To add or subtract 2 fractions, they must have the same denominator (bottom).

For example, $1/4+3/8$. We can’t convert the 2nd term to $1.5/4$, because this includes a decimal! Therefore, we change the 1st term to $2/8$. Note $2/8=1/4$, same number. So we add $2/8+3/8=(2+3)/8=5/8$.

Another example, $1/2-1/4$. We convert the 1st term to $2/4$, since $2/4=1/2$, same number. So we have $2/4-1/4=(2-1)/4=1/4$.

A common denominator (bottom) is what is crucial with both adding and subtracting fractions. It is the key to solving these sorts of problems, and simply means both fractions being added/subtracted need to have the same bottom. But to do this, you need to do what you do to the bottom, to the top, to keep the fraction balanced (same as it was before).

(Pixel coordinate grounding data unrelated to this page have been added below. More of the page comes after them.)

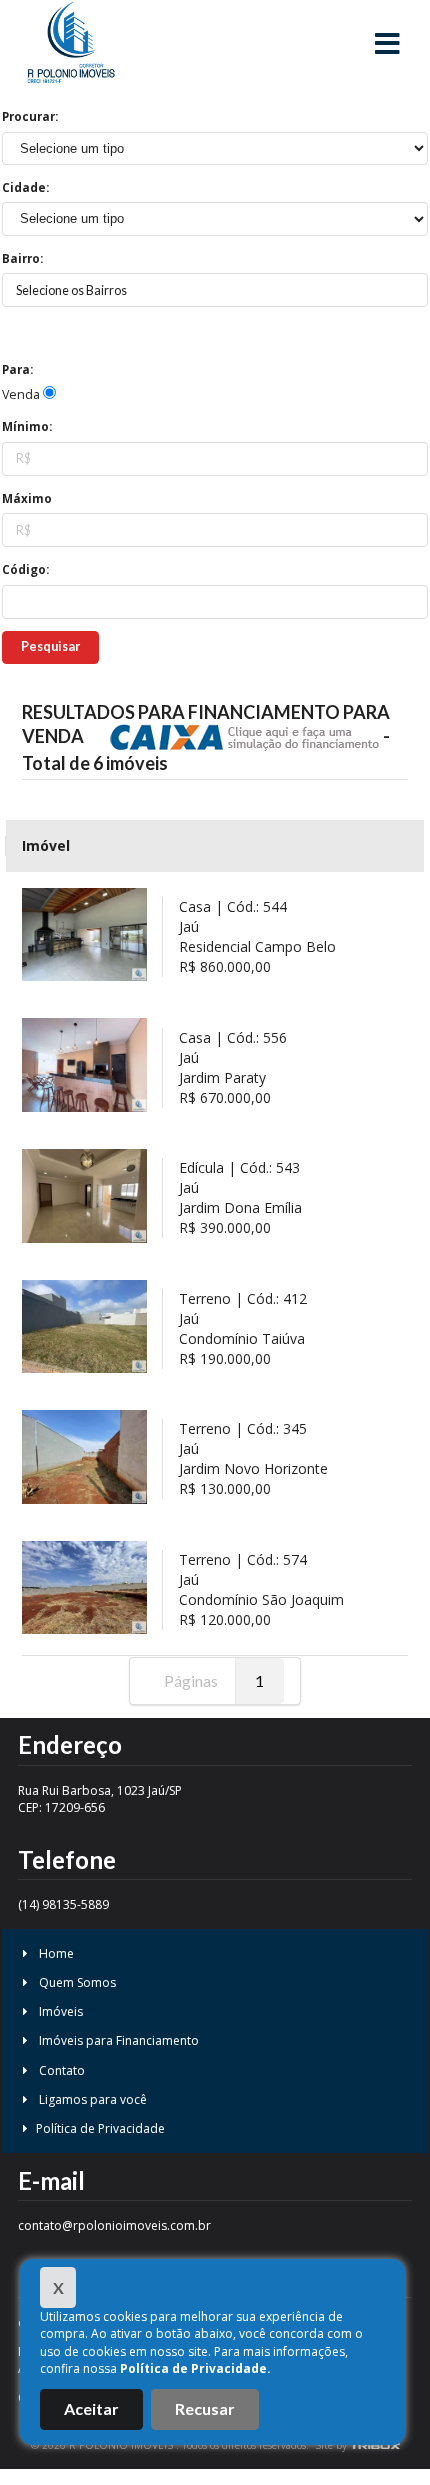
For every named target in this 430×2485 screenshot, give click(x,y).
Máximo (27, 498)
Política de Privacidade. (195, 2368)
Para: (17, 369)
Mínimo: (27, 426)
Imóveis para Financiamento (117, 2040)
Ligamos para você (91, 2099)
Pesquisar (50, 646)
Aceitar (91, 2408)
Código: (25, 569)
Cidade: (25, 187)
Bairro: (22, 258)
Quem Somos (76, 1982)
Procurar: (30, 116)
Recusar (205, 2408)
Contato (60, 2070)
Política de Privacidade (100, 2128)
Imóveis (59, 2011)
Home (55, 1953)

# Adding and subtracting mixed numbers

To add or subtract mixed numbers, there are 2 methods:

1. Convert to improper fractions, obtain a common denominator, and then add. For example, $1\dfrac{1}{2}+2\dfrac{3}{4}=3/2+11/4=6/4+11/4=(6+11)/4=17/4$. This can then be converted back to a mixed number, i.e. $4\dfrac{1}{4}$
2. Alternatively, add the whole numbers first, and then add the fractions. For example, $1\dfrac{1}{2}+\dfrac{3}{4}=(1+2) + (1/2+3/4)=3+(2/4+3/4)=3+(5/4)=4+1/4=4\dfrac{1}{4}$

I prefer the 2nd method as I find it simpler.